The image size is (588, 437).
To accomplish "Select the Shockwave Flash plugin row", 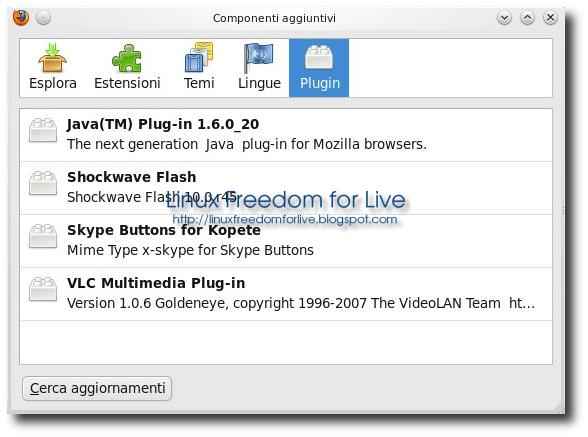I will [x=286, y=188].
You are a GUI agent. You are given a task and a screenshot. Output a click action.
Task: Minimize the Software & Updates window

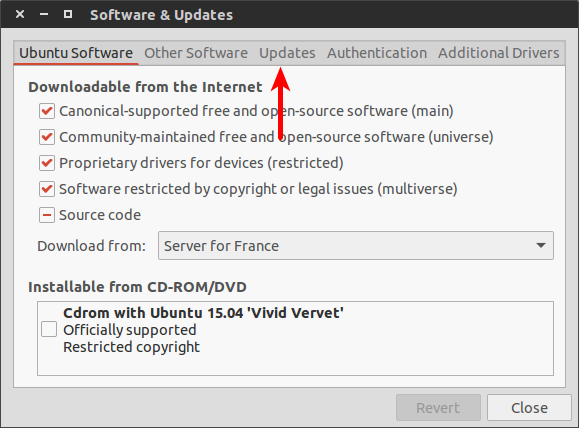[x=44, y=14]
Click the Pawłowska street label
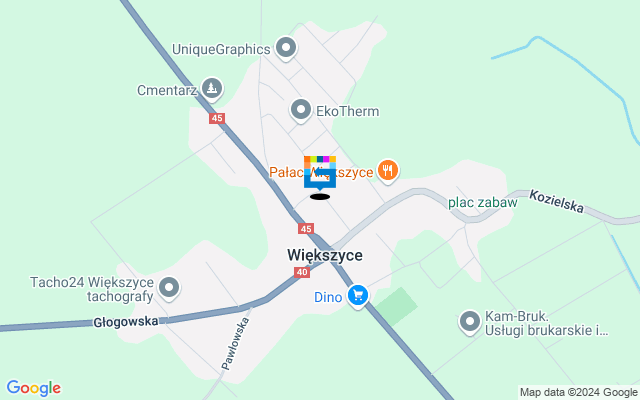The width and height of the screenshot is (640, 400). pos(235,344)
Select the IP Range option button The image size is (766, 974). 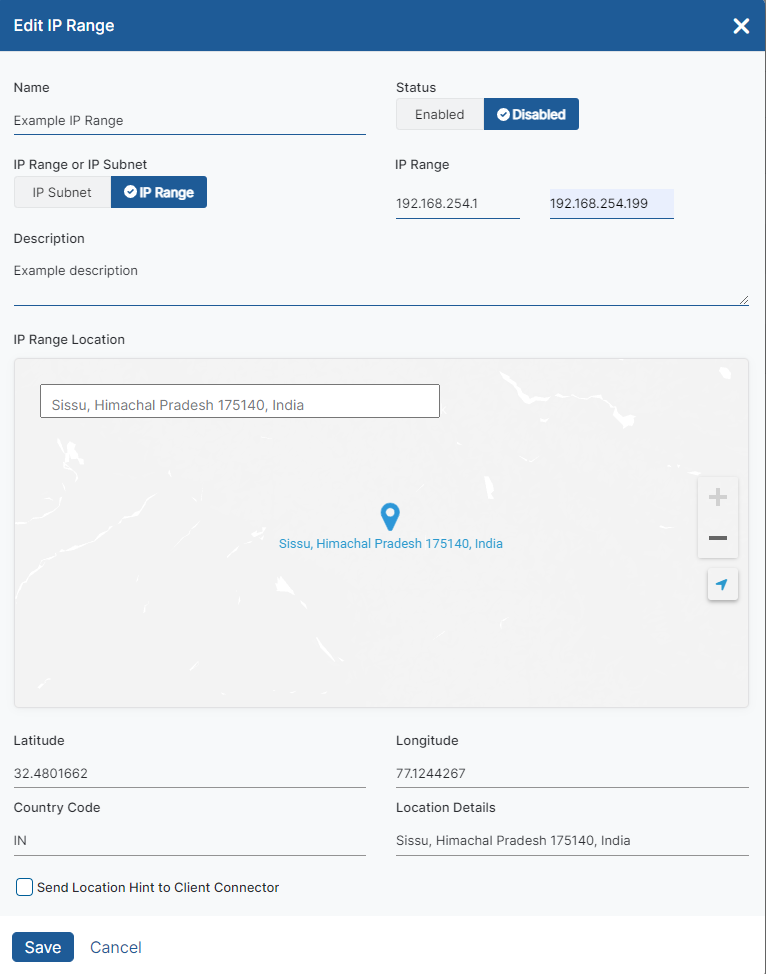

ACTIVITY: Your task is to retype exactly, and only, the lines from the one that holds "You are a GUI" through the end of the listing, both end lines included, without any pictures.

EXERCISE RESULT:
You are a GUI agent. You are given a task and a screenshot. Output a click action.
Task: Minimize the Software & Updates window

[x=44, y=14]
Click the Pawłowska street label
The width and height of the screenshot is (640, 400). pos(235,344)
Select the IP Range option button The image size is (766, 974). 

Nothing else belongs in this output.